Ciencia:
ESTOCOLMO. AP. Tres científicos estadounidenses ganaron el martes el premio Nobel de Física por derrumbar una premisa fundamental de la astronomía y demostrar que de hecho la expansión del universo se está acelerando, no frenando.
Su descubrimiento creó una nueva perspectiva sobre el destino final del universo: un sitio de temperaturas super bajas y cielos negros que no se verán interrumpidos por la luz de las galaxias alejándose unas de otras a una velocidad increíble.
Trabajando en equipos de investigación separados durante la década de 1990, Saul Perlmutter, Brian Schmidt y Adam Riess descubrieron que la luz emitida por más de 50 distantes supernovas era más débil de lo anticipado, indicio de que el universo crece a velocidad cada vez mayor.
La aceleración obedece a lo que los científicos llaman energía oscura, una fuerza cósmica que es uno de los grandes misterios del universo.
El descubrimiento que les hizo ganar el Premio Nobel implica entonces que el universo será cada vez más frío a medida que la materia se expande eternamente a través de distancias cada vez más vastas en el espacio, dijo Lars Bergstrom, secretario del comité de Física de la Real Academia Sueca de Ciencias.
Dijo que las galaxias que están a 3 millones de años luz de la Tierra se mueven a una velocidad de alrededor de 70 kilómetros por segundo (44 millas por segundo).
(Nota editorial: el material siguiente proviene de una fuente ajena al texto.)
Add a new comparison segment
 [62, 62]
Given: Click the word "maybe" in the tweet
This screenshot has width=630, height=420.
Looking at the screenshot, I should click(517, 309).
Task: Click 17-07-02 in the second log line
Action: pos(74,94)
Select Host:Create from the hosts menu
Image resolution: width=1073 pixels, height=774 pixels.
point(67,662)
Las galaxias que están a 6 millones de años luz de distancia se mueven el doble de rápido.
Su investigación implica que en miles de millones de años, el universo se convertirá en “un lugar muy, muy grande, pero muy frío y solitario”, dijo Charles Blue, portavoz del Instituto Estadounidense de Física.
La Real Academia Sueca de Ciencias dijo que Perlmutter recibirá la mitad del premio de 10 millones de coronas (1,5 millones de dólares) y que Riess y Schmidt —un australiano nacido en Estados Unidos— compartirán la otra mitad.